* _WORK TO COMPLETE_: The required output is the exact text of the lines from the line containing "Task: Select the section sign § symbol" through the final line below, inclusive, without pictures.

* _EXTRACTED INFORMATION_:

—————

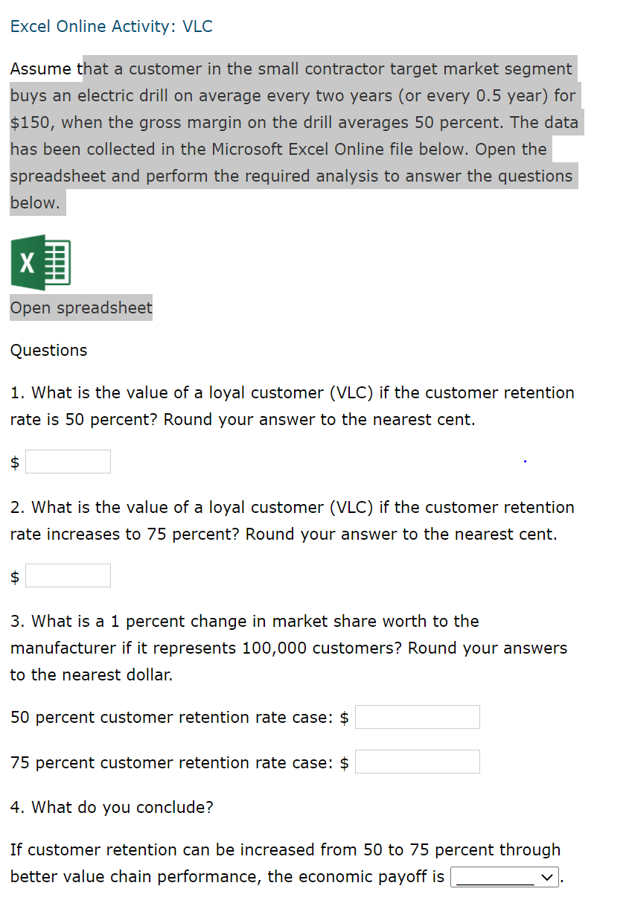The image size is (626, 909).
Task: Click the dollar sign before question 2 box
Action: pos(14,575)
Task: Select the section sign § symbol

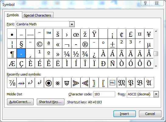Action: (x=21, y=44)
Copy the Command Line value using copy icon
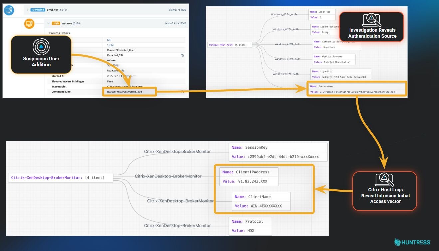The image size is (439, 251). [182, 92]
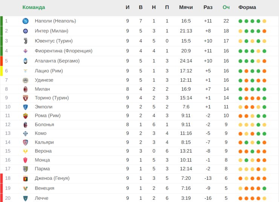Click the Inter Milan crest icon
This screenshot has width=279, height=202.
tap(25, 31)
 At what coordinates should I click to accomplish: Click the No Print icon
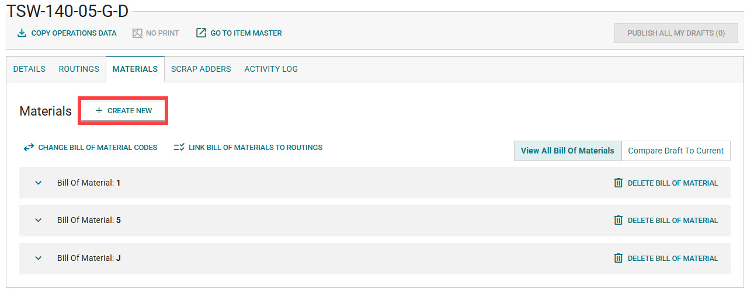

—————

* _REPLY TO THE TASK_:
Task: Select the section sign § symbol

Action: (x=21, y=44)
Copy the Command Line value using copy icon
The image size is (439, 251). [182, 92]
Click the Inter Milan crest icon
This screenshot has width=279, height=202.
tap(25, 31)
 At what coordinates should I click to accomplish: Click the No Print icon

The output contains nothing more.